Treinta y cinco minutos después entran a toda velocidad en la ciudad de Granada y al cabo de un rato se encuentran los tres, Rita, Diana y Pepe, en una triste sala de espera al lado de la UVI, donde están intentando salvar a César. Han hecho el viaje en silencio. Pepe sabía que no era el momento de preguntar. Por suerte, el inspector Manzanares no sabe nada de todo esto y eso le da más tiempo. Además, el culpable ya no puede escapar…

De pronto, Rita empieza a hablar como si alguien le hubiera pedido que contara la historia. Diana pone en marcha discretamente una pequeña grabadora.

—Sí, César es mi hermano. Lo que pasa es que cuando vino a España, después de todo aquello, se cambió el apellido. Quería olvidar, olvidar su pasado, olvidarme a mí…

Pepe sabe que ahora ya puede intervenir. Incluso que Rita necesita hablar.
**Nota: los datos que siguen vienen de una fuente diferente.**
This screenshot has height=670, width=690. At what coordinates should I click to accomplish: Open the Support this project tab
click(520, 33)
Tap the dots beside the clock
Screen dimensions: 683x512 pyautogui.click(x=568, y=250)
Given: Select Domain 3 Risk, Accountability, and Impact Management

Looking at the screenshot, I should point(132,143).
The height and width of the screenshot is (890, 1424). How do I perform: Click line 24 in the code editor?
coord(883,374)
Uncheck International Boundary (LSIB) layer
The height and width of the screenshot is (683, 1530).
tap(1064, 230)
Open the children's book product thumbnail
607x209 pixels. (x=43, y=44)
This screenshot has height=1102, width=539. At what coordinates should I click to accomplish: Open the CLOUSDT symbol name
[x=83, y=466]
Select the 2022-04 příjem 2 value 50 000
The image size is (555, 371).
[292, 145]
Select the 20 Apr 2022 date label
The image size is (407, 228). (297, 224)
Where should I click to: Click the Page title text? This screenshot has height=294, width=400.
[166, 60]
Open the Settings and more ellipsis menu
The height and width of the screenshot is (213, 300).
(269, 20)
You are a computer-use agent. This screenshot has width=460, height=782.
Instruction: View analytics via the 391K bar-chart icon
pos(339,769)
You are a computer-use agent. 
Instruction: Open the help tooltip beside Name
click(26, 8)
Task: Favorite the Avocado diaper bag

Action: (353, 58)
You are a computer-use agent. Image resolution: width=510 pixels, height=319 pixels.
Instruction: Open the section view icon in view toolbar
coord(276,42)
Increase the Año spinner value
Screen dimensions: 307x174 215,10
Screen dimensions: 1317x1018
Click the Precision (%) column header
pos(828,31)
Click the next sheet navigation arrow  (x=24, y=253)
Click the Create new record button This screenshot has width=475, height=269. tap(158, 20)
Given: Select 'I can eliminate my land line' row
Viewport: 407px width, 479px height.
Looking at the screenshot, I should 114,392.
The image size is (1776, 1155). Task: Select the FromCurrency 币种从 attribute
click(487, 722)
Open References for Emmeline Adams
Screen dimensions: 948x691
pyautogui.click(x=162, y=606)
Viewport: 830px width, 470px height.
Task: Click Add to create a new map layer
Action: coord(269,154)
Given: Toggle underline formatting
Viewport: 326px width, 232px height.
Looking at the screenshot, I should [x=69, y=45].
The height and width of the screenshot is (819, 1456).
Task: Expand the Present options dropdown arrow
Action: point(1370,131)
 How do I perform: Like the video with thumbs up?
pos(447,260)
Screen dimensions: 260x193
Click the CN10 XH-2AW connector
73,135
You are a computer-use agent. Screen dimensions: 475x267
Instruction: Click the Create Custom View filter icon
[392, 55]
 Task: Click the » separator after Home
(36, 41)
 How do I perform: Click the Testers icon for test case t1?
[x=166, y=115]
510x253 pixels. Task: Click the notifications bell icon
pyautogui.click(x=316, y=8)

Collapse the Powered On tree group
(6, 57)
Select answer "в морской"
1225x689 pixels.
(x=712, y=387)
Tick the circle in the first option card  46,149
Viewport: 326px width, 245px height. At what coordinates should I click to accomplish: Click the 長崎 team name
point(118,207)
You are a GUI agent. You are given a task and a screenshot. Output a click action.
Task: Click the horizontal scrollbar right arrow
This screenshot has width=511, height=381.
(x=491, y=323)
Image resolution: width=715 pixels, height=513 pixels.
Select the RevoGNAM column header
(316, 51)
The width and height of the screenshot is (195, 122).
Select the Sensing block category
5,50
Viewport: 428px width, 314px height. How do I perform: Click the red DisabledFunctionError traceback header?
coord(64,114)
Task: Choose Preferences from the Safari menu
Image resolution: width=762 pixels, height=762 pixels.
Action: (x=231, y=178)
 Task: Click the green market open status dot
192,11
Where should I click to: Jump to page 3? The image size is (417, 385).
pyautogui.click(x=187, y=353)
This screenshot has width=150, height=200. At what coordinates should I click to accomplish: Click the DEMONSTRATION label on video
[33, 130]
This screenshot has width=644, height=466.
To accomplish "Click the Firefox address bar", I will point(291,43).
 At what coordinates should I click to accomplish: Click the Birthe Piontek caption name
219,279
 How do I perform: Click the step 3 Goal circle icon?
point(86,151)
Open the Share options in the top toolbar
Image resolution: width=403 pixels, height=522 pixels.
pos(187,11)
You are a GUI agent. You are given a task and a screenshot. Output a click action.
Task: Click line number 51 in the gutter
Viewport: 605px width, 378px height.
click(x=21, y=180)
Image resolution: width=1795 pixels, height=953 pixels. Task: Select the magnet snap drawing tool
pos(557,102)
—¿Qué es «todo aquello», Rita?

—En los 60 estuvimos en Túnez. Nosotros, César y yo, quiero decir, éramos muy jóvenes. Sería largo contar cómo y por qué fuimos a esa expedición… A César, que había acabado sus estudios hacía poco, ese viaje le interesaba muchísimo. Se trataba de encontrar los restos de una ciudad romana que se había tragado el desierto.

—Siga…

—Las condiciones de trabajo eran muy duras, pero formamos un equipo muy agradable: el jefe, Forster, un médico amigo suyo, o sea, Raúl; la hija de Forster, que también estudiaba arqueología; César y algunos otros arqueólogos. La verdad es que nos llevábamos muy bien. Para todos fue una experiencia apasionante. Luego…, todo el mundo se volvió loco…

—¿Qué sucedió?

—César y Jasmina, la hija de Forster, se enamoraron locamente.

—¿Y?

—A Forster no le gustó nada la idea de ver a su joven hija con un pobre arqueólogo, brillante, pero con el difícil futuro de los arqueólogos. Empezó a tratar mal a César. Creo que, en el fondo, eran celos. Forster, que se había quedado viudo cuando Jasmina era un bebé, quería demasiado a su hija. Quizá tenía miedo de perderla, no sé. En esa época… Jasmina se quedó embarazada. Forster, que tenía mucho poder sobre su hija, la convenció para que abortara.

—Y el médico fue Bosch.

—Exactamente.

—Y la cosa salió mal…

—Sí. Luego, tuvieron que buscar un culpable. Inventaron un accidente, en una galería de las excavaciones.

—Y usted, ¿ha sabido eso todos estos años?

—No. Yo, cuando pasó todo, estaba en Europa. Me habían mandado a buscar un material necesario para seguir las excavaciones. No volví a ver a César. Desapareció tras el juicio. Y creí la versión de la historia que me dieron los demás. Era verosímil: el verdadero culpable huye avergonzado. El otro día, al entrar en el baño, comprendí que César había vuelto. Lo busqué, hablé con él, y entendí que durante muchos años yo había estado equivocada.

—¿Le dijo que iba a matar también a Forster?

—Sí. Intenté hablar con Bernard, pero no me tomó en serio. Dijo que veía fantasmas, que cómo iba a estar César en Granada…

Diana apaga su grabadora. Y todos se quedan callados unos minutos. Al rato habla Pepe.

—¿Pero por qué esperar tantos años? Podía haberse vengado antes.

—Él me dijo que nunca había pensado en vengarse. Cambió de profesión, de vida, de país… Ahora era jardinero…

—Sí, lo sé.

—Creo que se volvió loco al saber que los dos culpables venían al lugar de su exilio, de su nueva vida. Además, Bernard Forster iba a empezar a excavar en el jardín que cuidaba César. Exactamente donde cultivaba los jazmines, en honor a Jasmina…

—¡Qué absurda es la vida a veces! —no puede evitar decir Diana.